On 10 June, Odey Asset Management's executive committee said that Odey was no longer involved with the firm, commenting "he will no longer have any economic or personal involvement in the partnership." The firm announced that it will now be "owned and controlled by the remaining partners and managed as an independent legal entity." Shortly after, the company announced its plan to rebrand, removing Odey's name from the firm's name.

In 2026, the media reported that the head of the fund described Crispin Odey as a "sex pest".
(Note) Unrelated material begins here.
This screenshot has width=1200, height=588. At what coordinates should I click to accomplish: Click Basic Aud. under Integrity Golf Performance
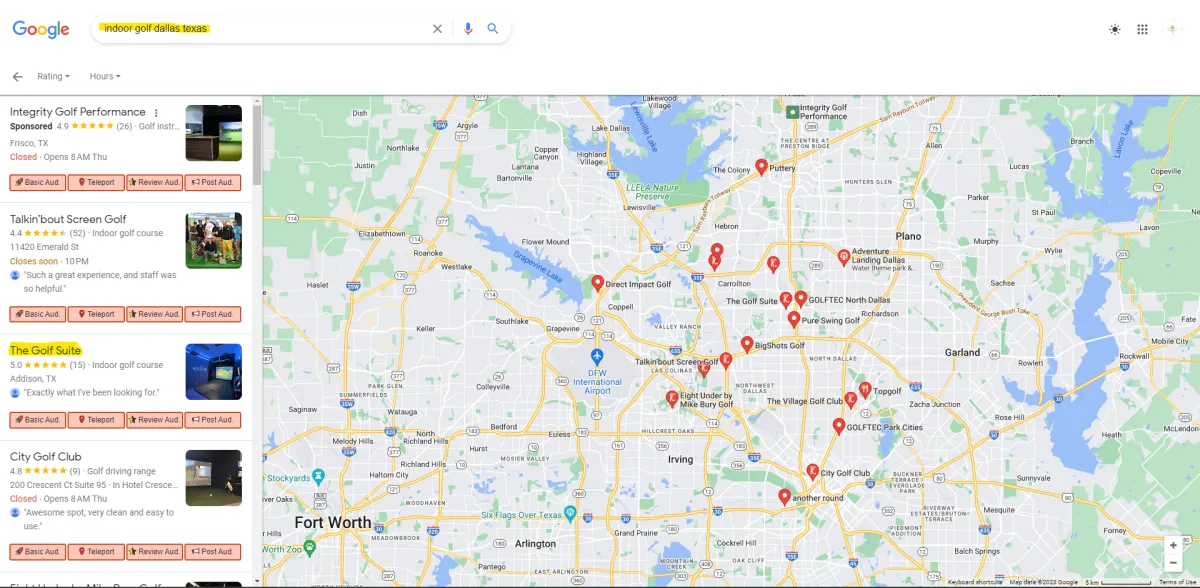tap(38, 182)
=== 2025–2026: FCA ban and unsuccessful appeal ===
In March 2025, the FCA fined Crispin Odey £1.8 million and banned him from the UK financial services industry for a 'lack of integrity'. Odey was said to have shown "reckless disregard" for the governance of his hedge fund, with his conduct showing he was "not a fit and proper person to perform any function related to regulated activities". Odey challenged the lifetime ban and fine in the Upper Tribunal.

The court case before Judge Rupert Jones began on 9 March 2026, and was scheduled to last three weeks. It was the first time that Odey was cross examined about the events that unfolded at his former firm. On 24 March 2026, Odey admitted to the court that he "groped a colleague's breasts without her consent in 2005". He also told the court that he does not remember cornering a female employee after a boozy lunch and saying to her "I could attack you now". Odey's appeal against the ban was unsuccessful, though the fine was reduced to £1.5m.

==Personal life==
Odey was briefly married to Rupert Murdoch's eldest daughter, Prudence. The marriage lasted 15 months, and they had no children.

Odey subsequently married Nichola Pease, deputy chairman of JO Hambro Capital Management and a member of one of the founding families of Barclays Bank. The couple had two sons and one daughter.

According to the Sunday Times Rich List 2019, Odey and his wife Nichola Pease were worth £775 million. They divorced in 2021. Odey married Diana Vitkova the following year.